* _What to work on_: Where an image occurs, skip it and print the rest of the records verbatim.

* _Information given_:
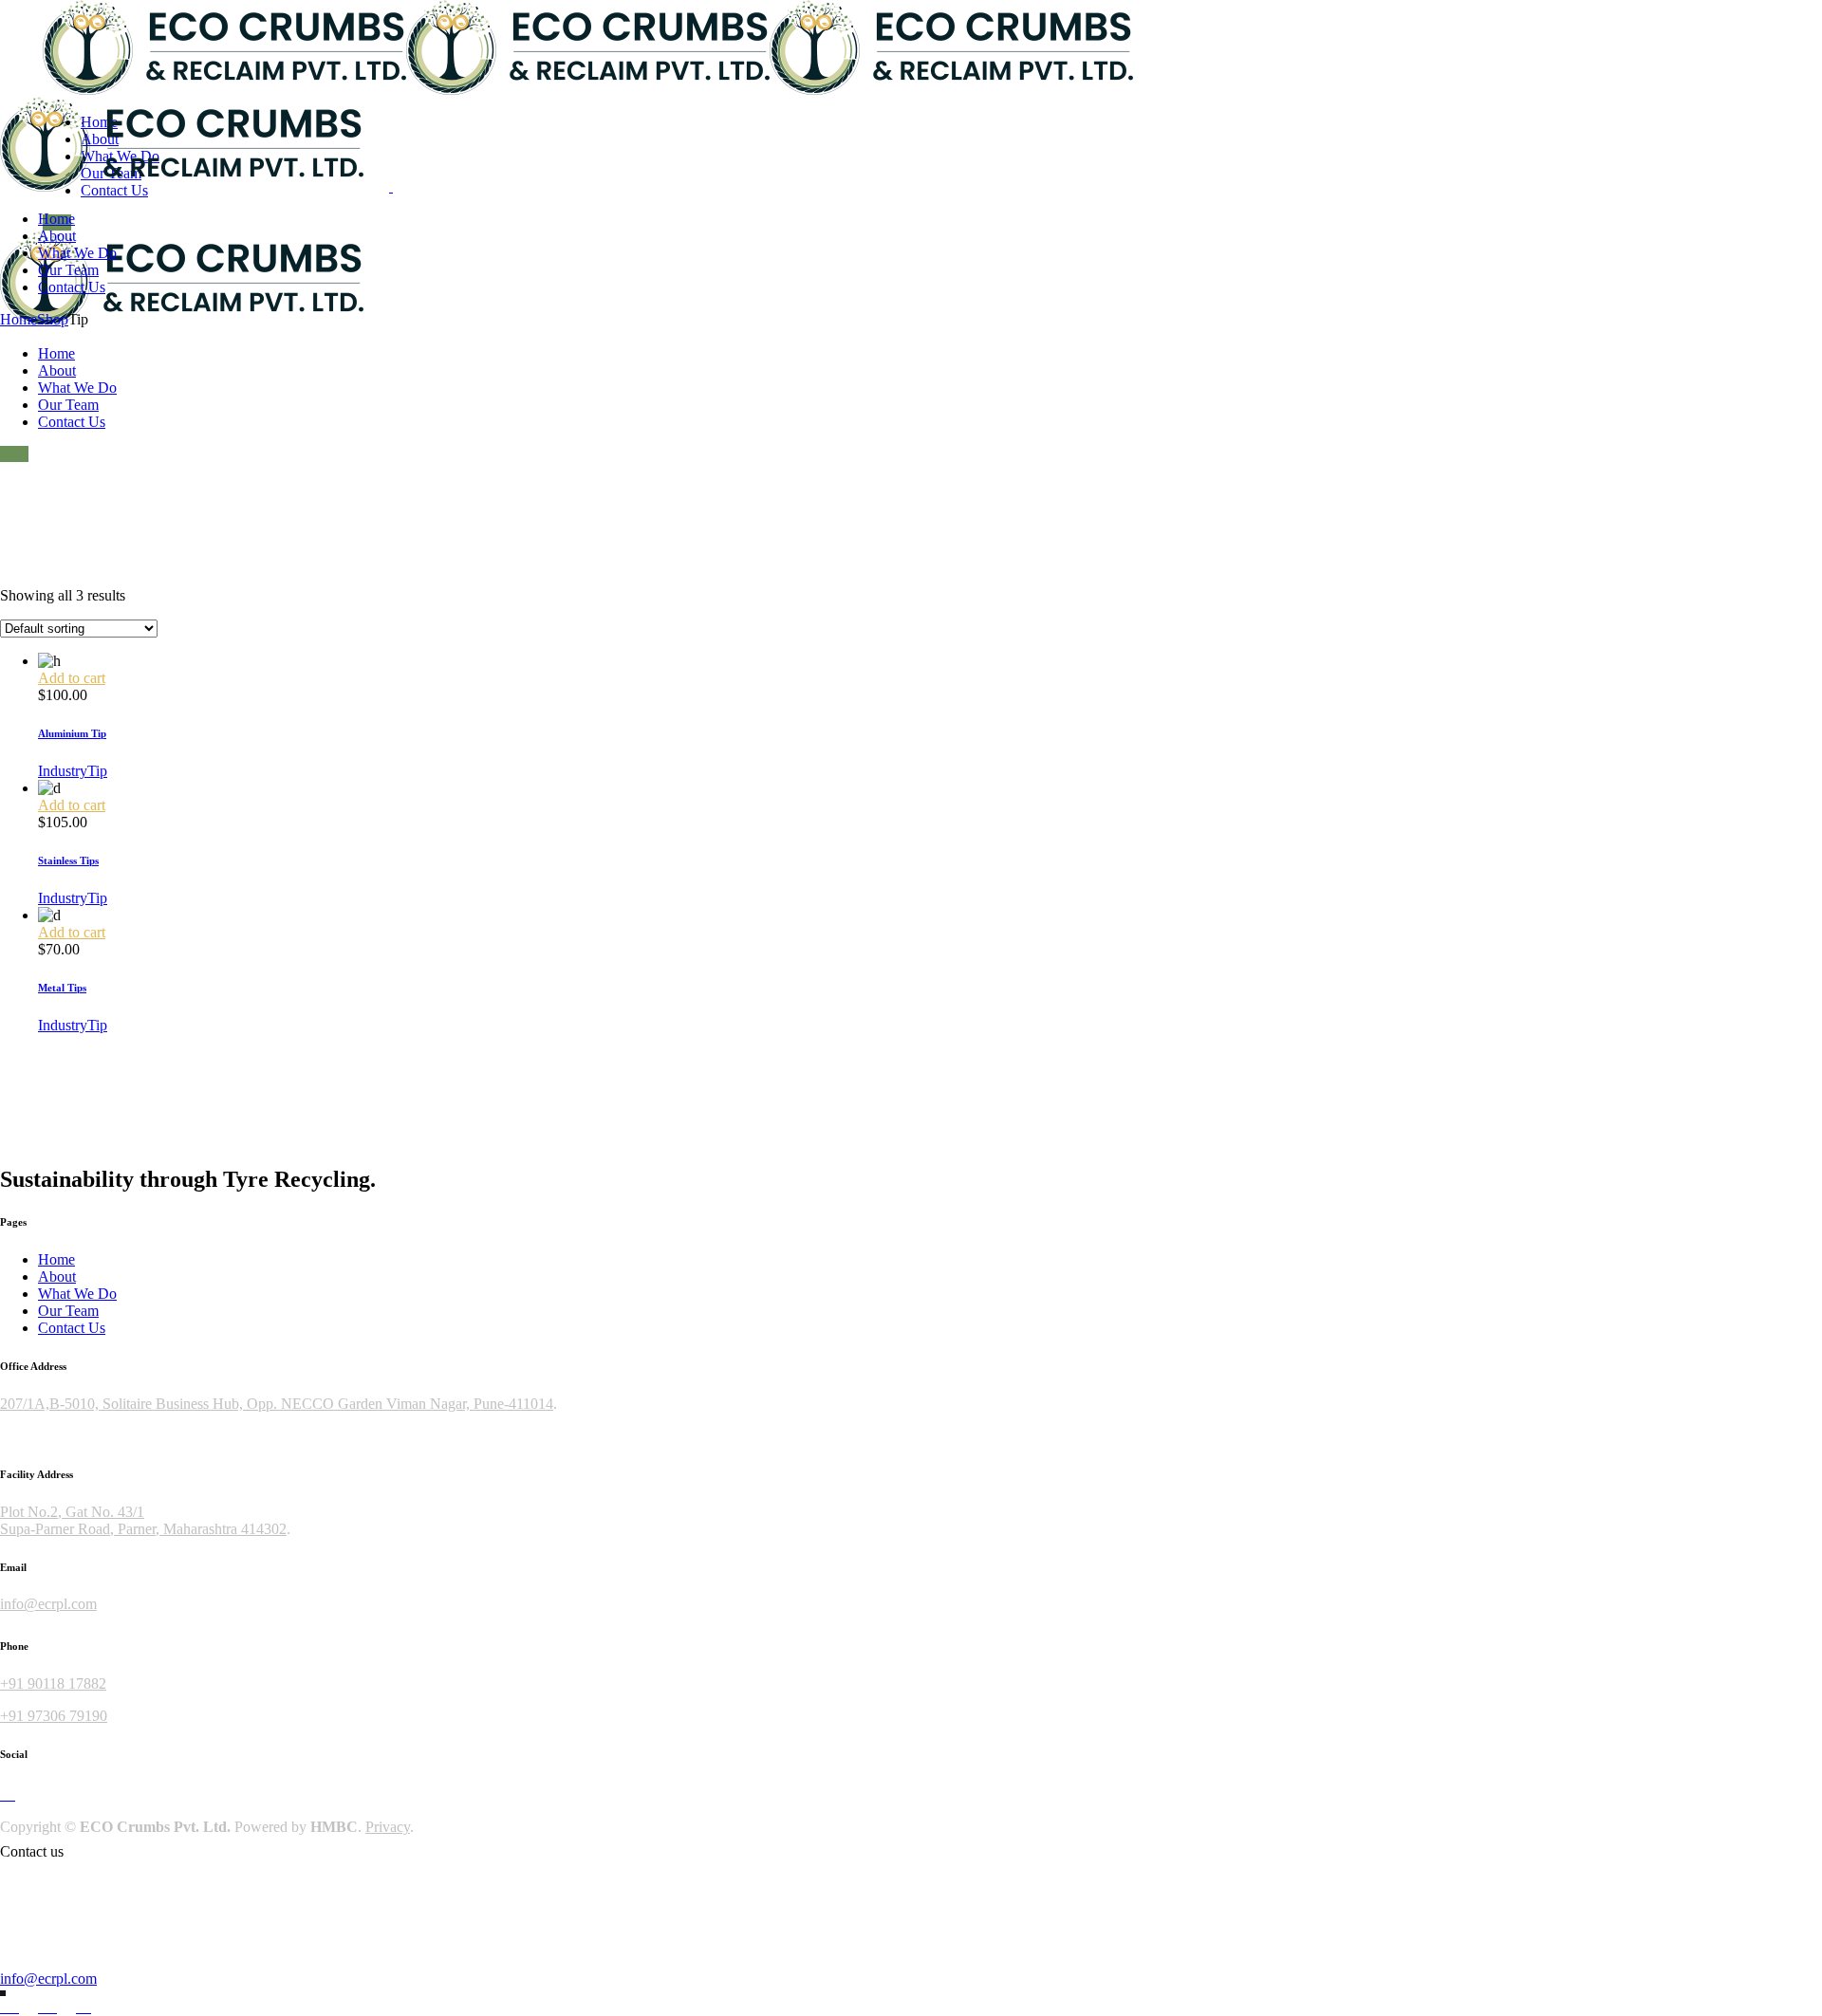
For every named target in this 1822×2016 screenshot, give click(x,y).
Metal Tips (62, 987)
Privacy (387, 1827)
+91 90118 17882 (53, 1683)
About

* _Answer to this problem_:
For every named target in this 1822×2016 screenshot, give click(x,y).
Metal Tips (62, 987)
Privacy (387, 1827)
+91 90118 17882 (53, 1683)
About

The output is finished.